Right-Wing Wokeism

Right-Wing Wokeism December 8, 2022

According to woke progressives, America systematically oppresses blacks/women/gays/Muslims/ and other intersectional victims. But how many times have you heard conservatives maintain that America systematically oppresses whites/men/heterosexuals/Christians and their allies?

Doesn’t the political rhetoric of both sides consist largely of telling their audiences that “you are a victim” and that shadowy forces are oppressing you?  Both sides even agree that some of those shadowy forces are big corporations!  The Left spins conspiracy theories about “Christian fascists” taking over the country, while the Right spins conspiracy theories about secularist socialists taking over the country.  But both sides try to advance their political cause by fomenting resentment and fear.

Isn’t this true?  So can we conclude that there is a right-wing wokeism as well as a left-wing wokeism?

In a review of Stephen Wolfe’s The Case for Christian Nationalism, Reformed theologian Kevin DeYoung makes an observation that has broader applications:  we conservatives are sometimes guilty of the same mindset that we criticize progressives for.  From his Gospel Coalition essay entitled The Rise of Right-Wing Wokeism (my emphases):

Wolfe’s apocalyptic vision—for all of its vitriol toward the secular elites—borrows liberally from the playbook of the left. He not only redefines the nature of oppression as psychological oppression (making it easier to justify extreme measures and harder to argue things aren’t as bad as they seem), he also rallies the troops (figuratively, but perhaps also literally?) by reminding them they’re victims. “The world is out to get you, and people out there hate you” is not a message that will ultimately help white men or any other group that considers themselves oppressed.

When Wolfe sarcastically thanks those who “woke many from their dogmatic slumber” and rejoices that “more are awakening each day,” one might be forgiven for seeing his version of Christian Nationalism as a form of right-wing wokeism. What does it mean to be woke if not that we’re awakened to the “reality” that oppression is everywhere, extreme measures are necessary, and the regime must be overthrown?

If critical race theory teaches that America has failed, that the existing order is irredeemable, that Western liberalism was a mistake from the beginning, that the current system is rigged against our tribe, and that we ought to make ethnic consciousness more important—it seems to me that Wolfe’s project is the right-wing version of these same impulses.

We might say that these two kinds of wokeism are mirror images of each other.  They look the same, but, as in all mirrors, the images are reversed.  So they are not really the same.  Indeed, they are opposites of each other.  But don’t they both share the same reductionistic worldview and the same divisive rhetoric?

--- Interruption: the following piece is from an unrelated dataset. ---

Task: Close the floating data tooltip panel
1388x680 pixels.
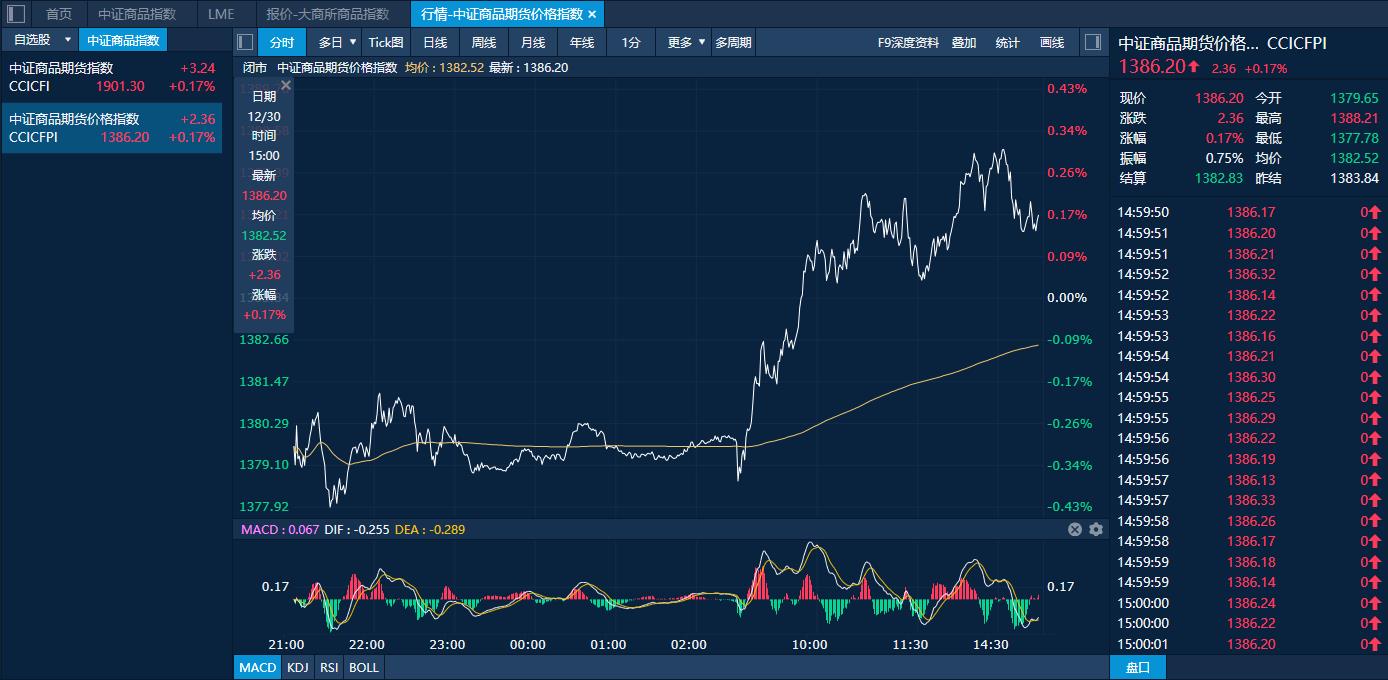Action: [x=286, y=86]
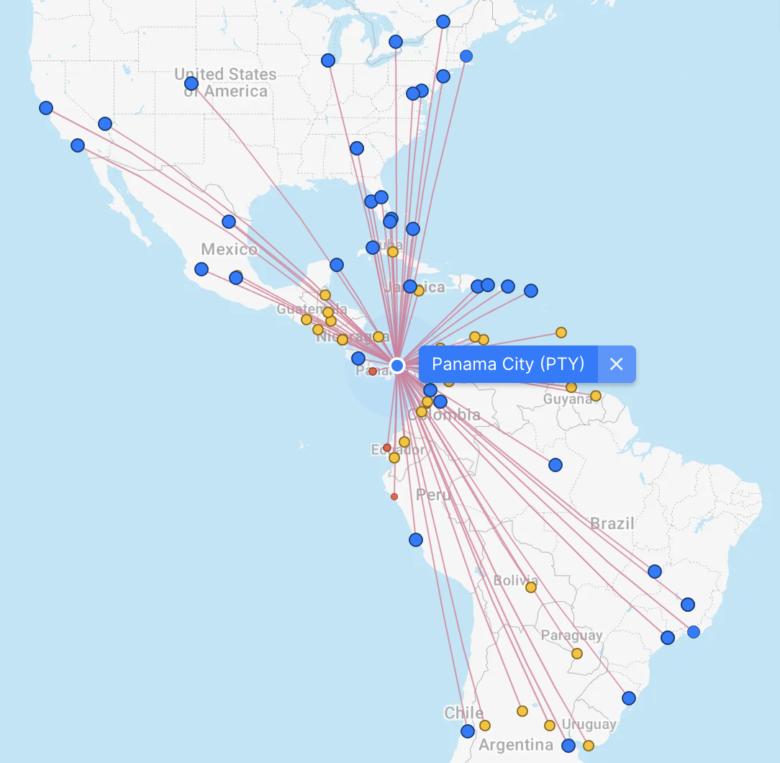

Some might say that the differences are over matters of fact, that your group is really not oppressed, but mine really is.  But doesn’t that concede the overall view that society consists of different groups trying to exercise power over each other?  It is a fact that this view derives from Karl Marx–certainly not Christianity or American constitutionalism–so that it cannot be described as conservative.  So should conservatives think this way?